The New England Patriots have become “America’s Team,” a position that belonged to the Dallas Cowboys for years. Patriots games are among the greatest shows on earth, with quarterback Tom Brady slinging passes up and down the field on the way to the Football Hall of Fame. Recently, the Patriots beat the Pittsburgh Steelers 55 to 31, a record number of points ever allowed by the Steelers. The game was played in Gillette Stadium, named for a brand Procter & Gamble Co. (NYSE: PG) bought in 2005 for $57 billion. These naming rights may be the most effective marketing arrangement the deeply troubled consumer products company has.
The Gillette Stadium naming rights cost P&G $8 million a year over a 15-year contract. That is not a very rich deal, according to SB Nation. Citigroup Inc. (NYSE: C) paid $400 million over 20 years to name the stadium in which the New York Mets play. One of the country’s worst large banks bought the rights to one of the country’s worst baseball teams. MetLife Inc. (NYSE: MET) pays $16 million a season to name the stadium in which the broken-down New York Jets and New York Giants play.

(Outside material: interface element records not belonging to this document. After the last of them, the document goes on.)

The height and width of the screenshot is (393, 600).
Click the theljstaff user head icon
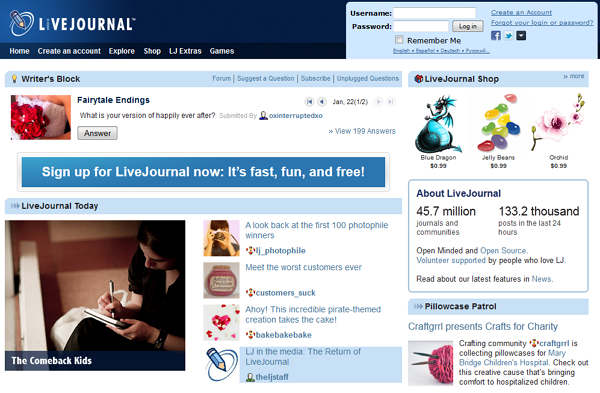coord(250,377)
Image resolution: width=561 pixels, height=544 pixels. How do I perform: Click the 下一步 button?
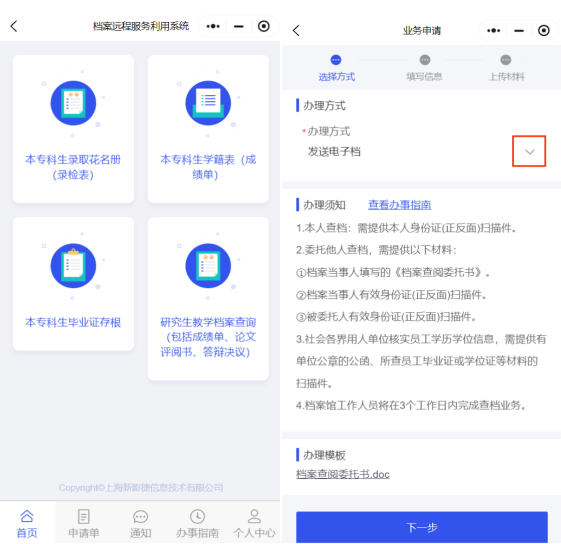coord(422,527)
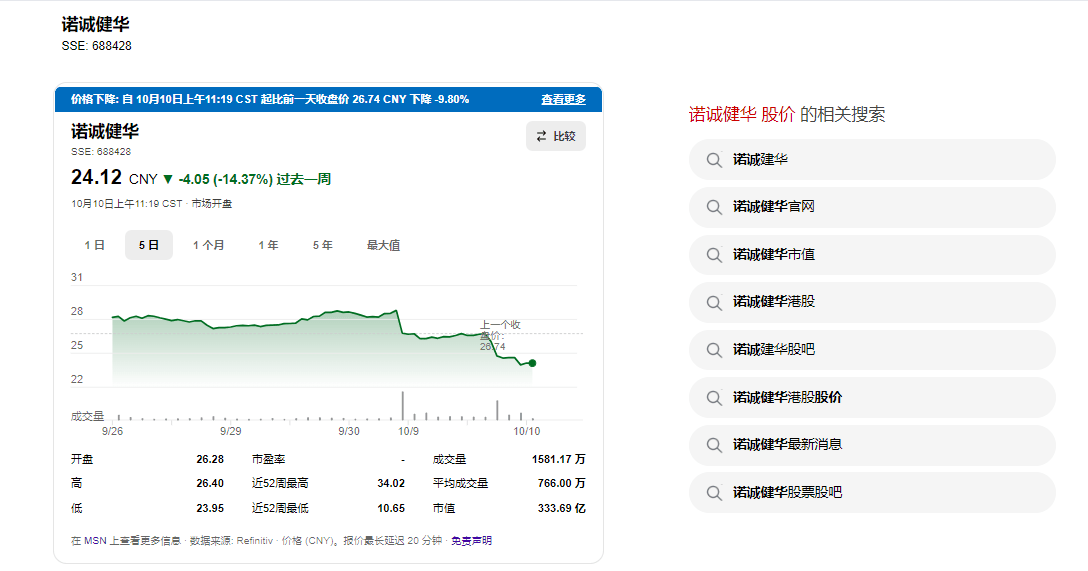Switch to 1年 chart view
Image resolution: width=1088 pixels, height=571 pixels.
(x=268, y=245)
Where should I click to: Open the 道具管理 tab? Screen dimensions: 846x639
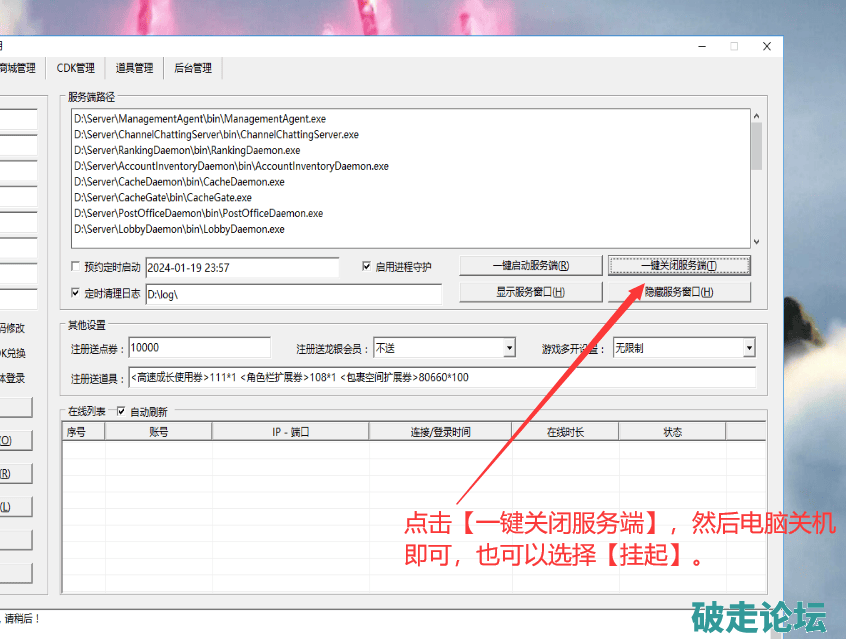click(135, 68)
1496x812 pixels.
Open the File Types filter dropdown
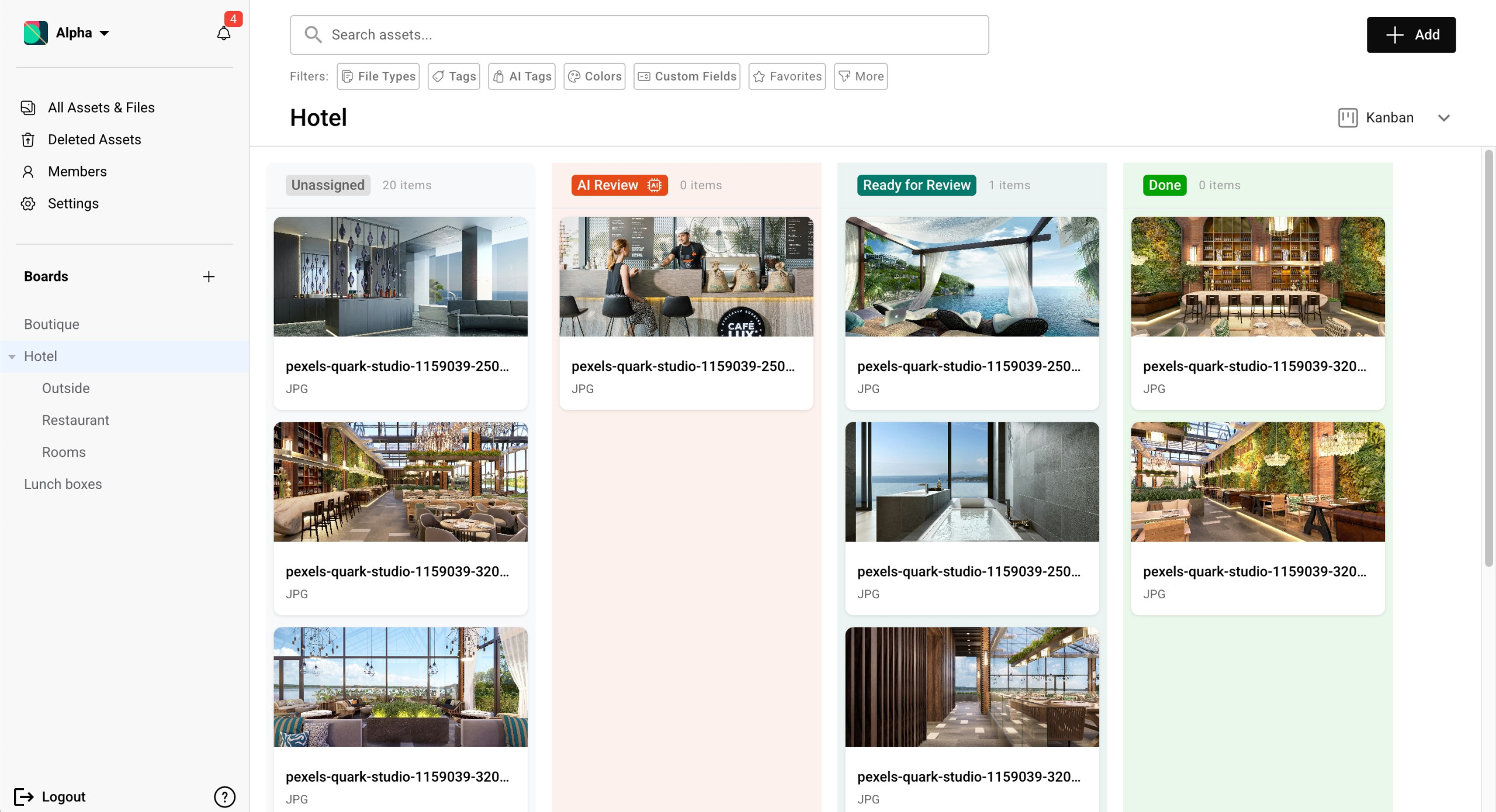click(x=378, y=77)
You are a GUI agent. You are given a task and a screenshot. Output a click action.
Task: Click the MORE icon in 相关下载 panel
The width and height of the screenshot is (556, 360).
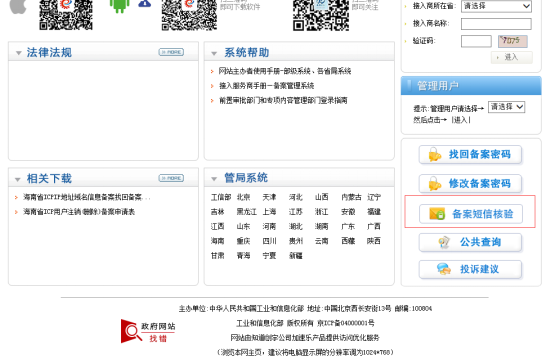pyautogui.click(x=171, y=178)
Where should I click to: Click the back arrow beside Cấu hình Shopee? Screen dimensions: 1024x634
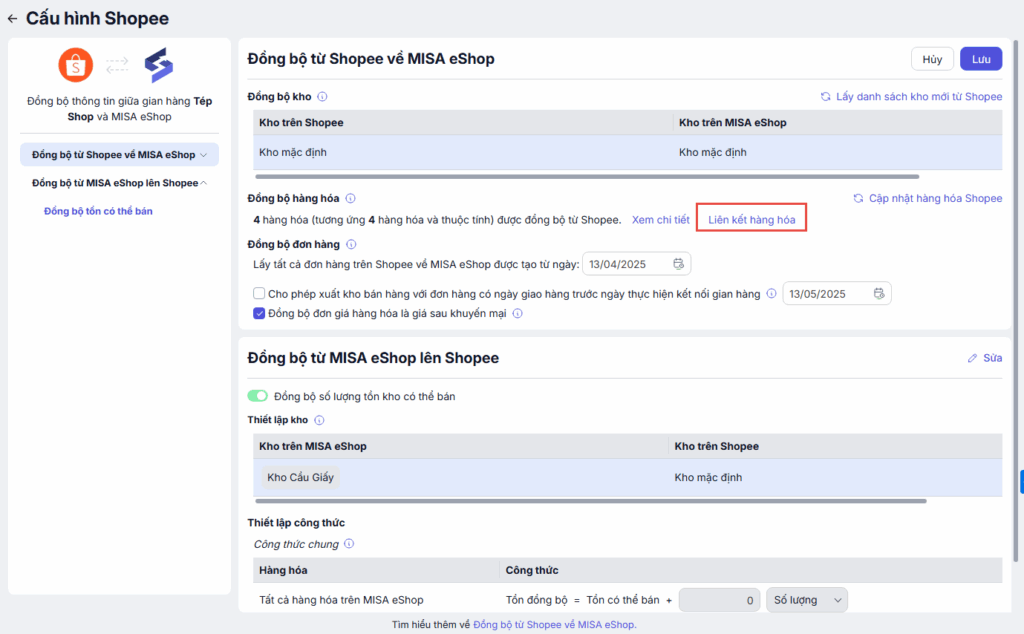12,19
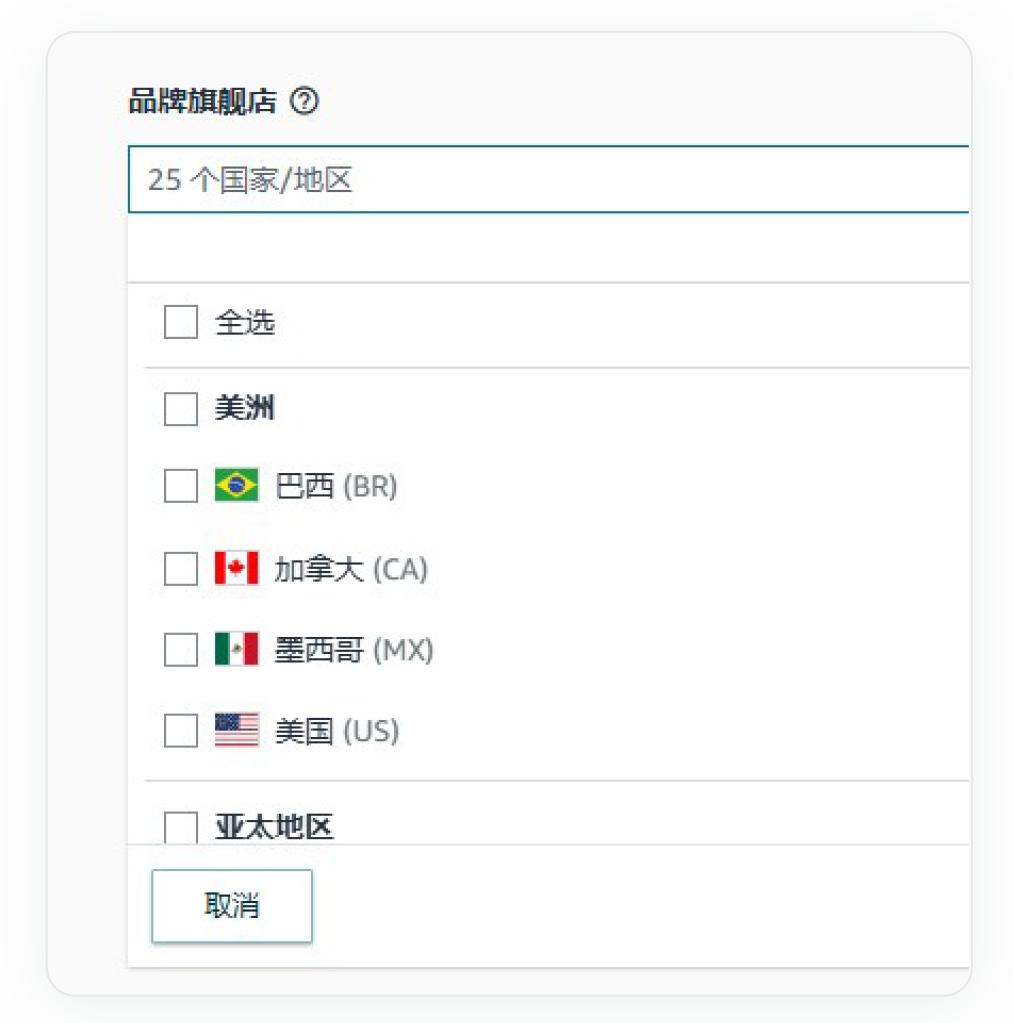
Task: Click the Canada flag icon
Action: click(x=236, y=569)
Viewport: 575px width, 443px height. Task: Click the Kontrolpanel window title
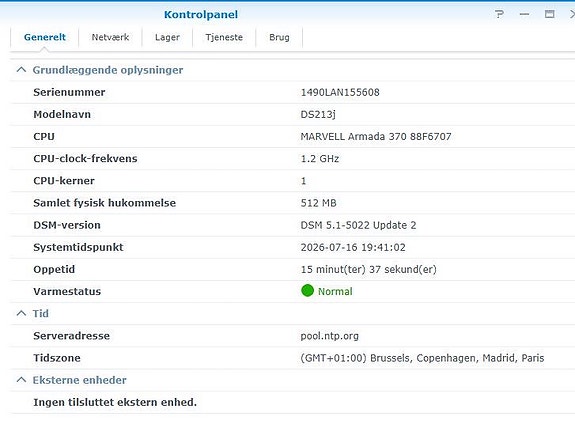201,14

The sponsors of unsuccessful teams might argue that these teams are on television frequently and that 70,000 or 80,000 fans attend each home game. That does not solve the problem of being associated with losers. What major company would pick that over an association with champions? It is one of many examples of why brands count in the world of marketing.
The Patriots play in what is deemed a small market. Boston is not a very large city, and neither is Providence, particularly compared to the largest market, New York. But football is, primarily, a sport watched on television, which takes market size out of the equation.
Selling razors or selling financial services aside, Gillette cut an excellent deal, perhaps in part by accident. It could not know the Patriot’s future, but there is nothing wrong with an accident if it works out.